By Sheikh Qayoom
Srinagar : Retaining her father’s assembly seat is the first major political challenge Jammu and Kashmir Chief Minister Mehbooba Mufti faces after she took over the reins of power in the state on April 4.
Mehbooba, 57, has filed papers for the south Kashmir Anantnag assembly byelection. The seat fell vacant after her father and the then Chief Minister, Mufti Muhammad Sayeed, died on January 7.
After procrastinating for nearly three months, Mehbooba decided to head the PDP-BJP coalition that her father headed before his death.
She is on record as saying her father ruled under tremendous pressure during his 10 months in power because the kind of support he had expected from New Delhi did not come forth.
At the same time, Mehbooba has asserted her father had taken an informed decision to align with the BJP because it had a massive mandate in the Jammu region.
“Had Mufti Sahib not formed the ruling alliance with the BJP, there would have been a tremendous problem regarding the regional unity of the state”, Mehbooba had said while justifying the decision to align with the rightwing BJP, a decision viewed as politically unpalatable in the Muslim majority Valley, where the PDP has its political base.
Of the 28 seats the PDP won in the 2014 assembly elections, 25 were from the Valley while the BJP won all its 27 seats from the Jammu region.
Mehbooba currently represents Anantnag in the Lok Sabha.
Under the state’s constitution of the state, she has to get elected to either house of the bicameral legislature within six months of taking over the chief minister’s post.
It is against this backdrop that Mehbooba is fighting the Anantnag assembly bypoll, voting for which is scheduled for June 22.

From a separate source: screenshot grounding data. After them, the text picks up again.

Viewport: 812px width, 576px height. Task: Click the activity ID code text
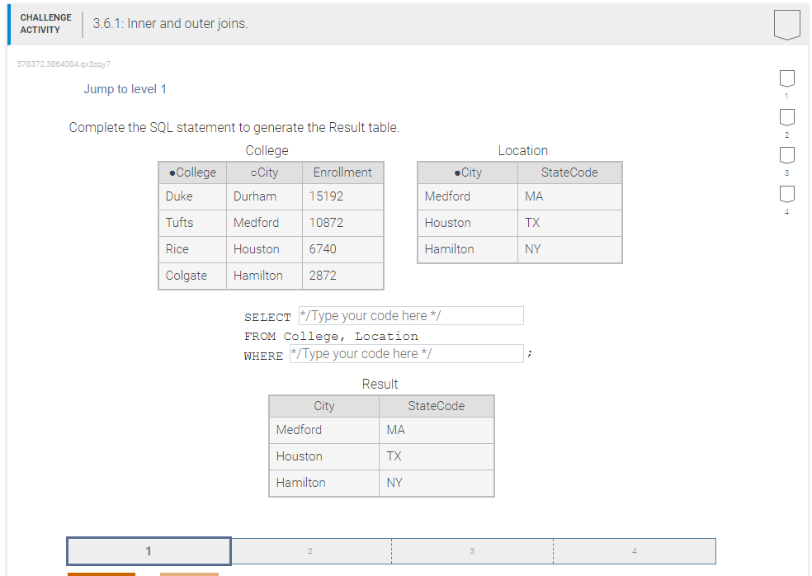tap(65, 64)
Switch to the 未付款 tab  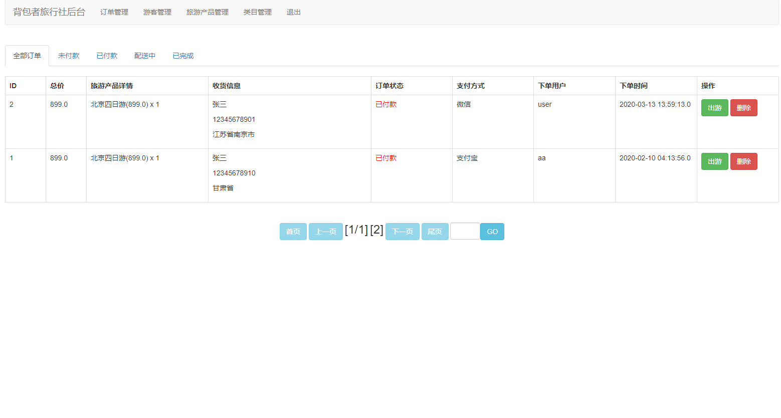(69, 56)
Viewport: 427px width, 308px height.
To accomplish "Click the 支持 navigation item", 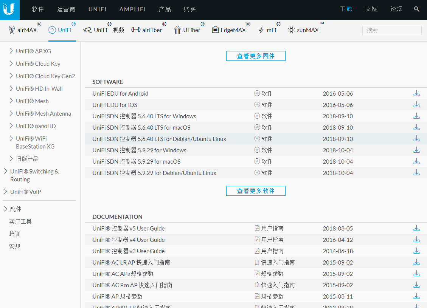I will 371,8.
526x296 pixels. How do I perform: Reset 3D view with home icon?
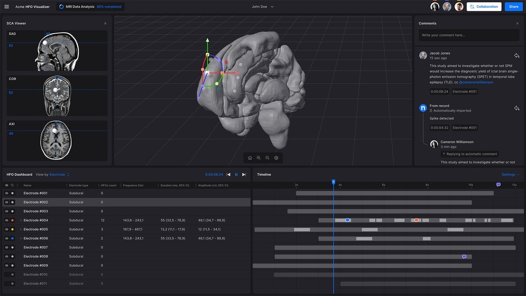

Besides Mehbooba, there are seven other candidates in the fray, including Hilal Ahmad Shah of the Congress and Iftikhar Hussain Misgar of the regional National Conference (NC).
Independent MLA from north Kashmir’s Langate constituency, Engineer Rashid, had also filed his papers from Anantnag but withdrew from the contest.

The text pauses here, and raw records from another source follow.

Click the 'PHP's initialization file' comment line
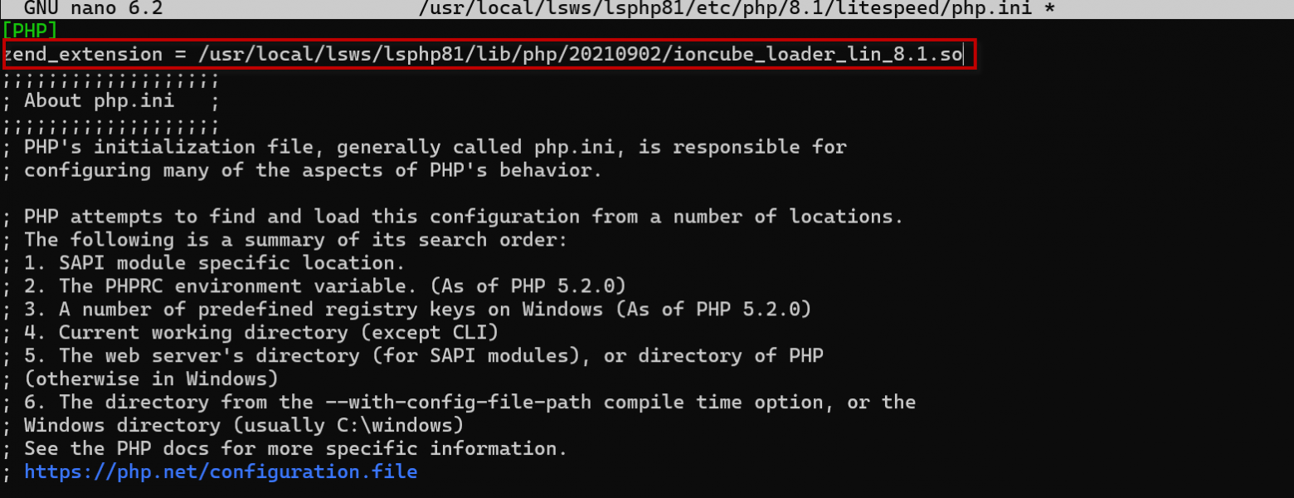Image resolution: width=1294 pixels, height=498 pixels. point(424,148)
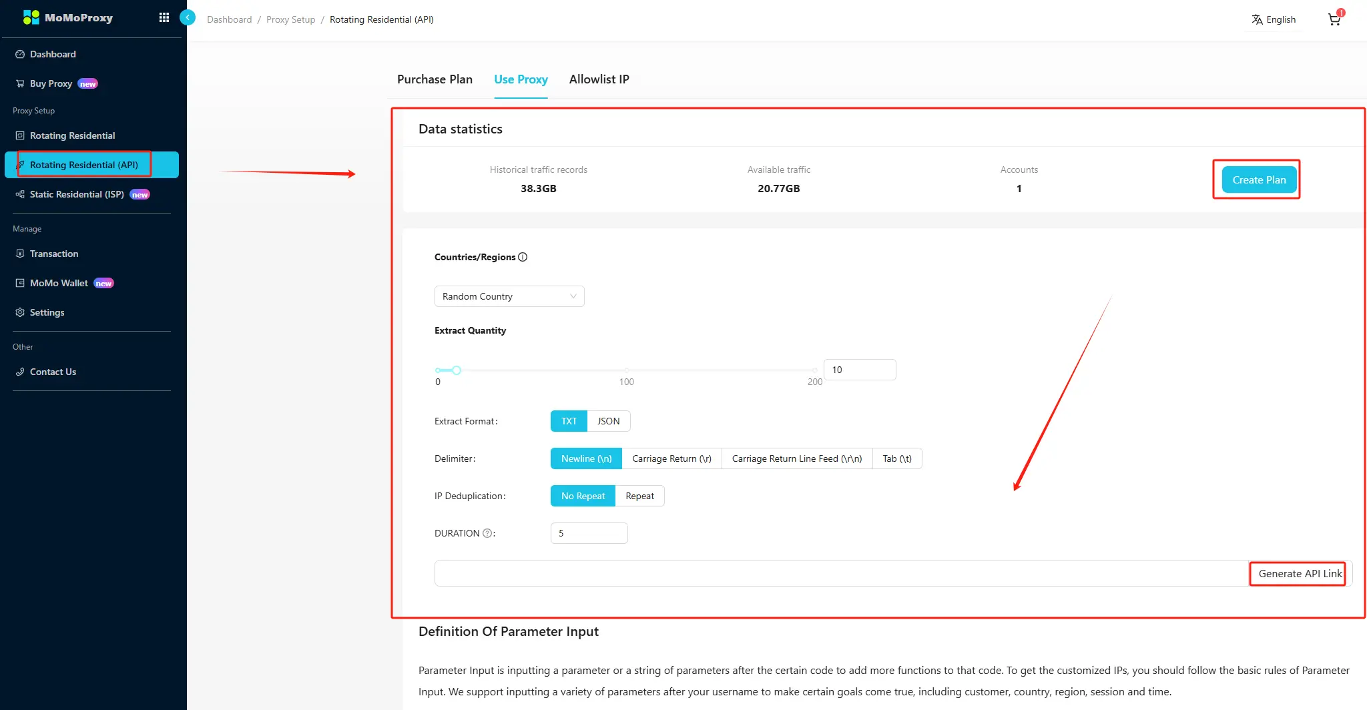Select Carriage Return (\r) delimiter
The height and width of the screenshot is (710, 1367).
click(671, 458)
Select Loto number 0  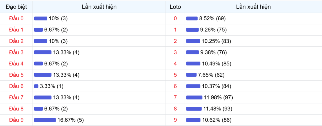175,18
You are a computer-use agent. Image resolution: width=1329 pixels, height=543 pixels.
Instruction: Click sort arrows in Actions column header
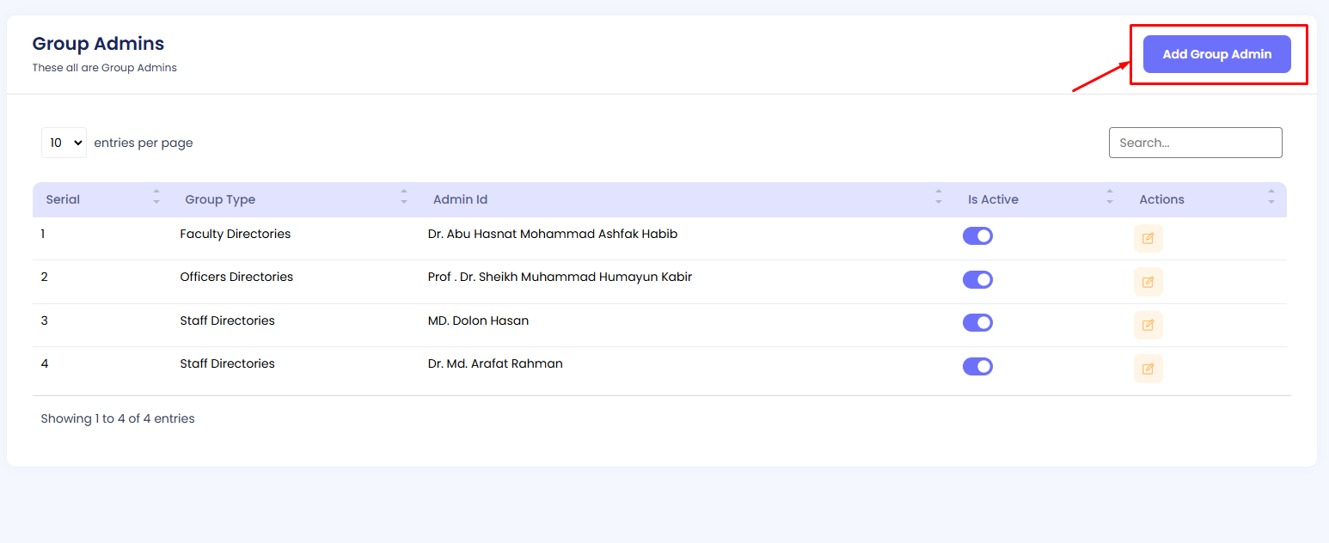pyautogui.click(x=1271, y=197)
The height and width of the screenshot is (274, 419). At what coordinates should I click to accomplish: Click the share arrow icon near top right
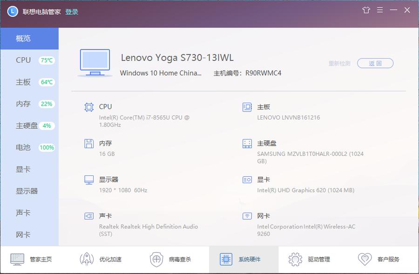(366, 10)
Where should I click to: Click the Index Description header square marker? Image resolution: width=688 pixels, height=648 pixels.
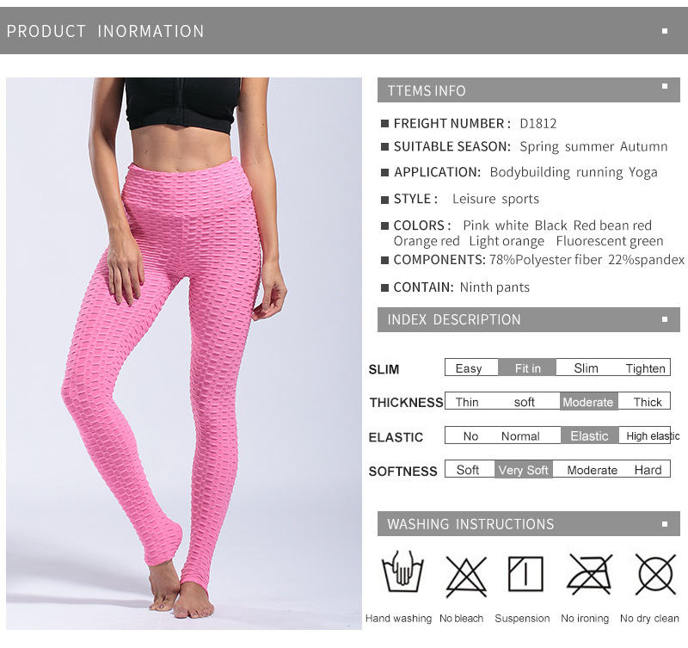665,319
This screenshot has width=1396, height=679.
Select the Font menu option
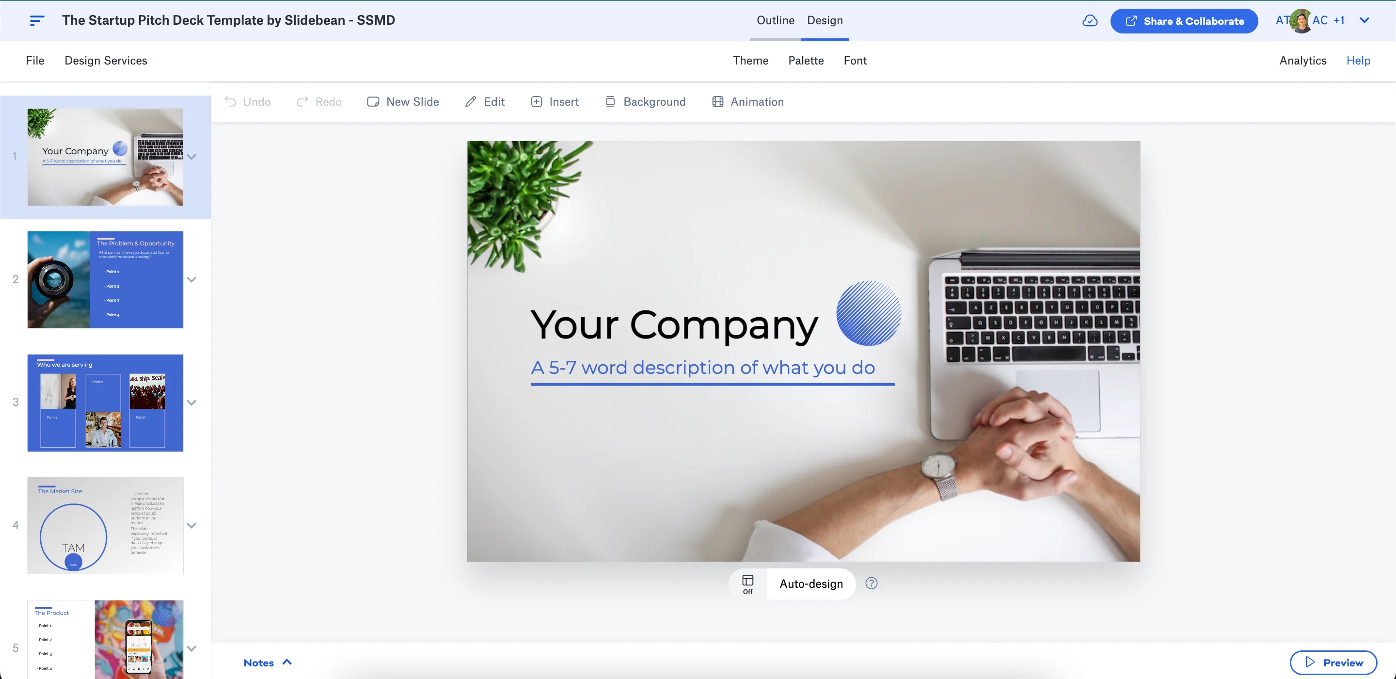click(855, 61)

In the 2014 assembly elections, Mufti Muhammad Sayeed had defeated his nearest rival, Hilal Ahmad Shah of the Congress, by around 6,000 votes.
The NC had suffered a jolt at the time because its known face against Mufti Muhammad Sayeed, Mehboob Beg, decided to join the PDP at the last minute – leaving the NC dresperately battling for someone to take on Sayeed.

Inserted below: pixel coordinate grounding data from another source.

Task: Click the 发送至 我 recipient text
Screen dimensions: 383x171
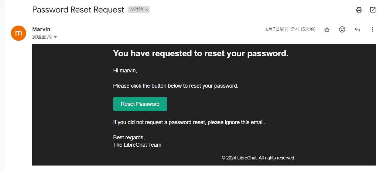Action: tap(42, 37)
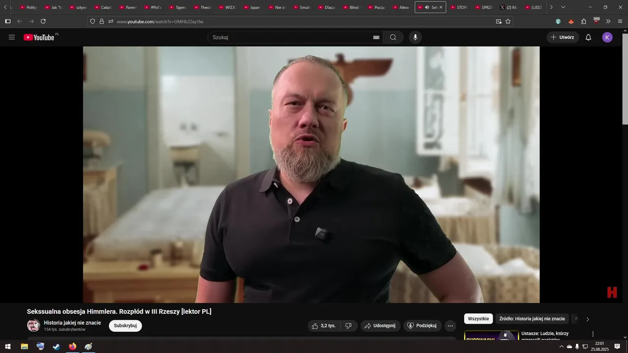Open the YouTube hamburger guide menu
This screenshot has height=353, width=628.
[12, 37]
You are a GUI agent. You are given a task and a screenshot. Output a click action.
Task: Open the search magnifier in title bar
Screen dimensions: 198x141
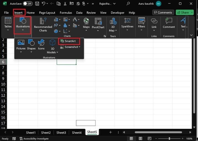coord(128,4)
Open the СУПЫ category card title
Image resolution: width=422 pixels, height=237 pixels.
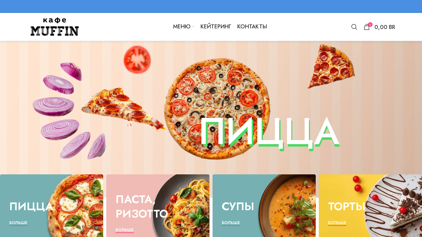tap(238, 206)
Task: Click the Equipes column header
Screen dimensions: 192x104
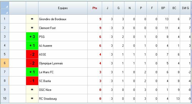Action: click(63, 8)
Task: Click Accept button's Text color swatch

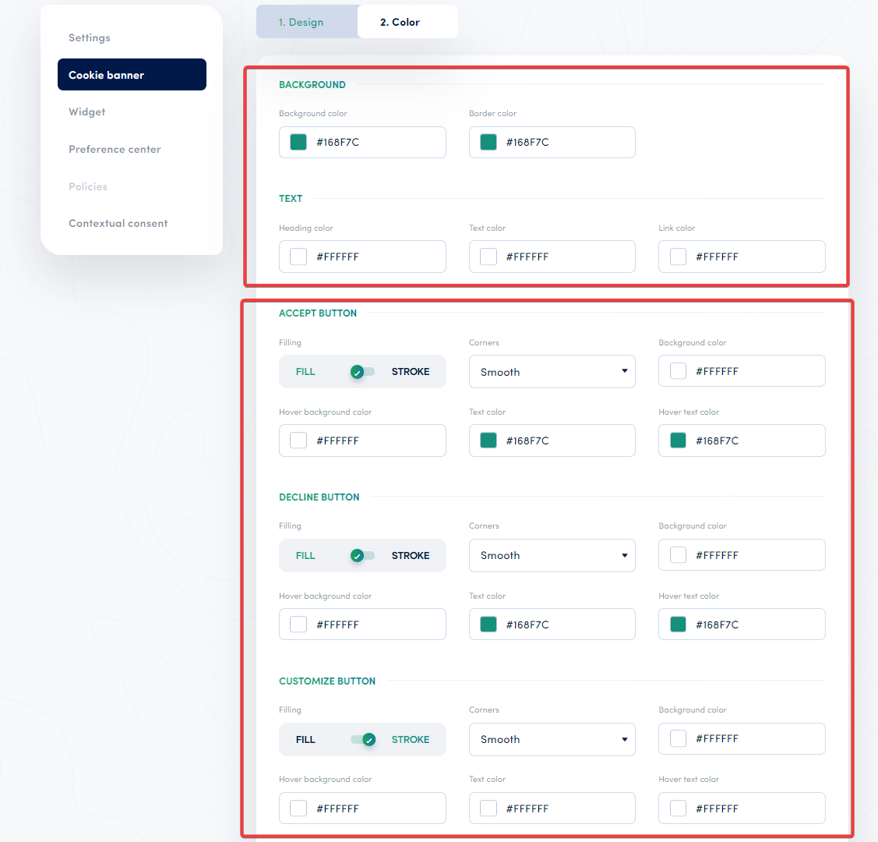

Most of 84,081 electors (42,924 males, 41,156 females and one neutral gender) in Anantnag constituency live within the Anantnag town where separatists have been successfully calling protests and shutdowns during the last 26 years since violence started in the state.
Separatists have called for a boycott of the Anantnag polls and there has been a deadly hit-and-run attack by militants in the town earlier this month in which two policemen, including a lower rung officer, were killed.
While the opposition parties say a general boycott of the elections would help the PDP, the party argues the boycott would only prevent its supporters from coming out and exercising their democratic rights.
“A supporter of the ruling party is always the first target of a separatist-called poll boycott. Since we have a strong presence on the ground in the constituency, it is us and not they (the opposition) that stands to lose votes if the separatist boycott evokes response,” a senior PDP leader said.
The PDP leader, however, asserted that what he was talking about is Mehbooba’s victory margin and not even the remote possibility of her losing.